[Exercise brief] Please repeat exactly the lines from the one containing "This screenshot has height=591, width=1362." to the end of the entries below, both included, and omit all pictures.

[Material supplied]
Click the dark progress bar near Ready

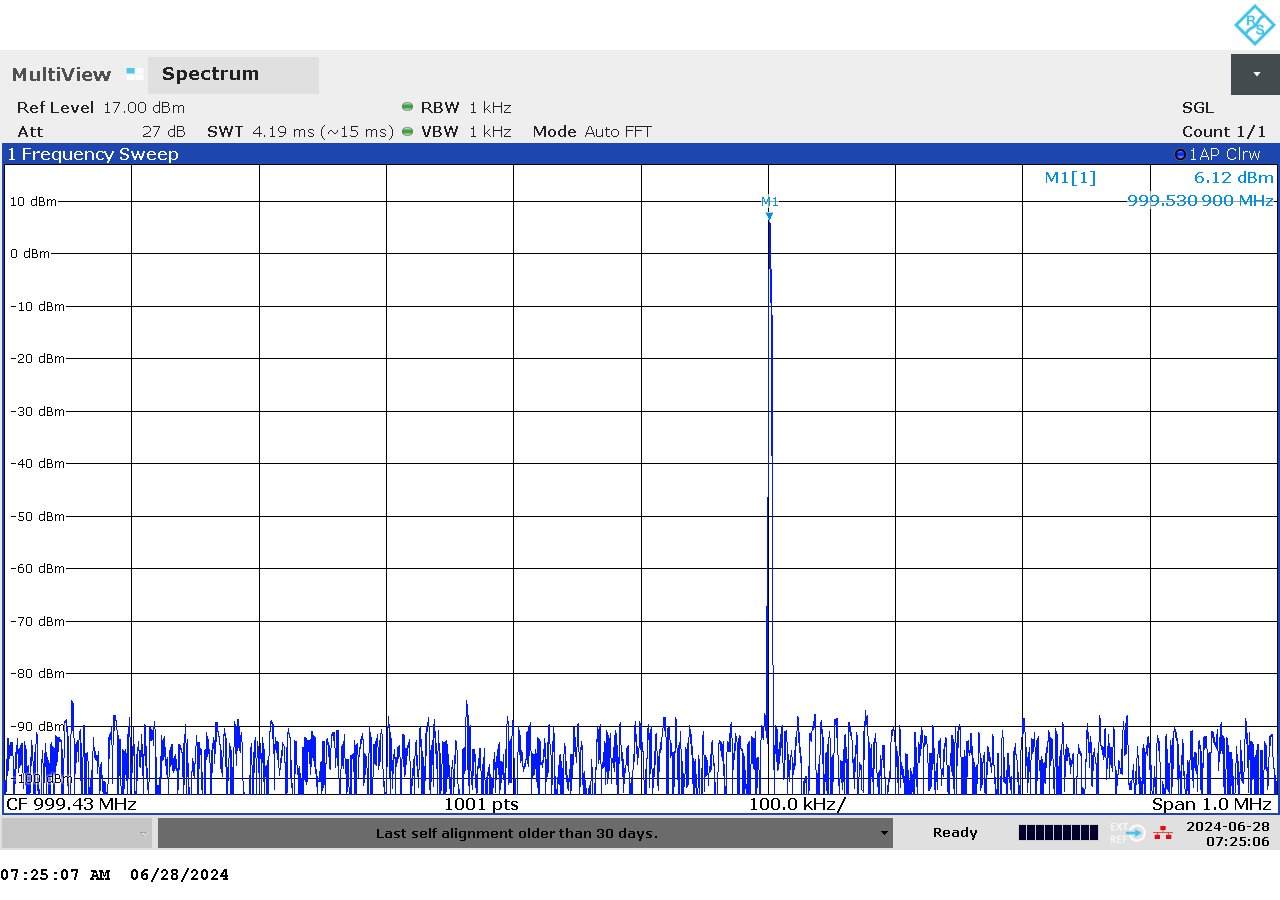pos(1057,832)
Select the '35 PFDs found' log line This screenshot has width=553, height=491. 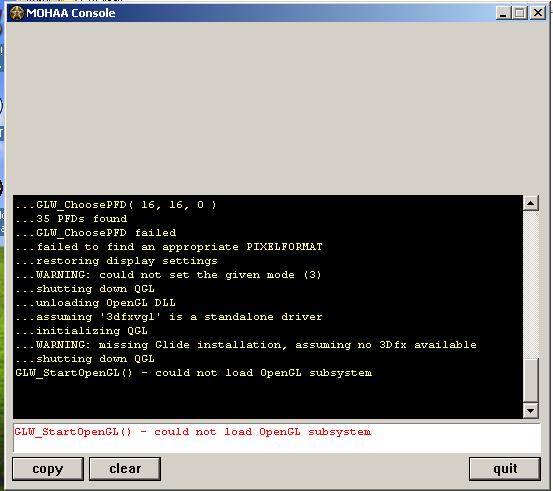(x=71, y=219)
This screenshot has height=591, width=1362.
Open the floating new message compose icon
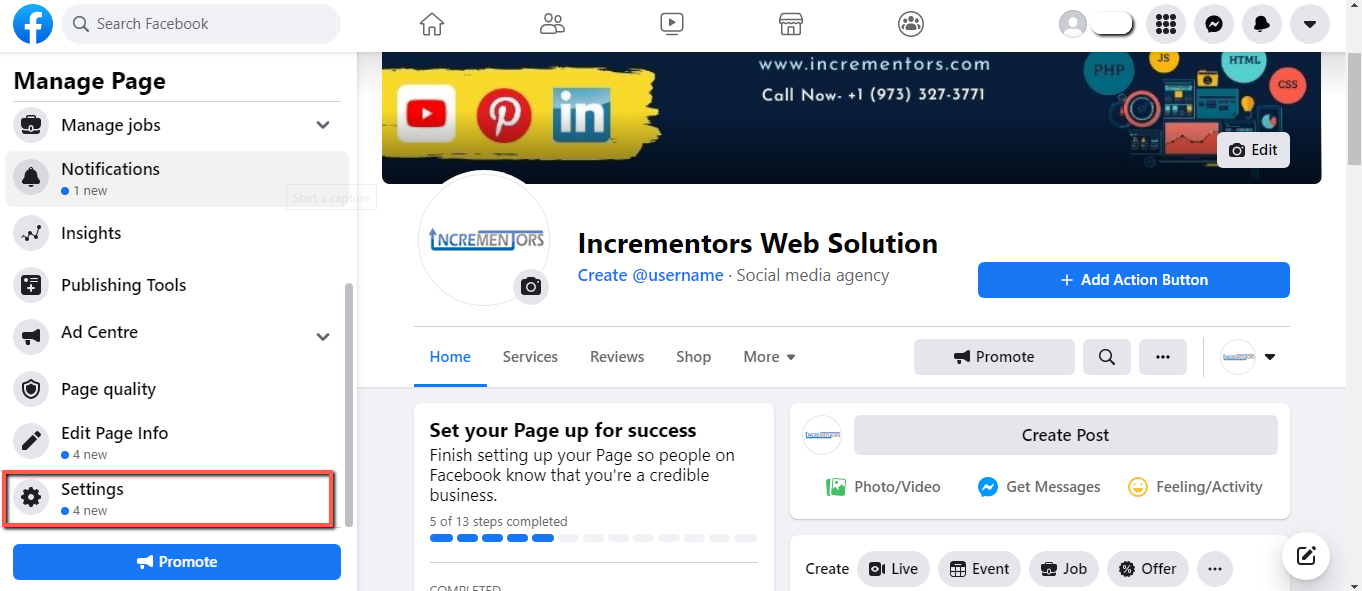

[Finished task]
This screenshot has height=591, width=1362.
Open the floating new message compose icon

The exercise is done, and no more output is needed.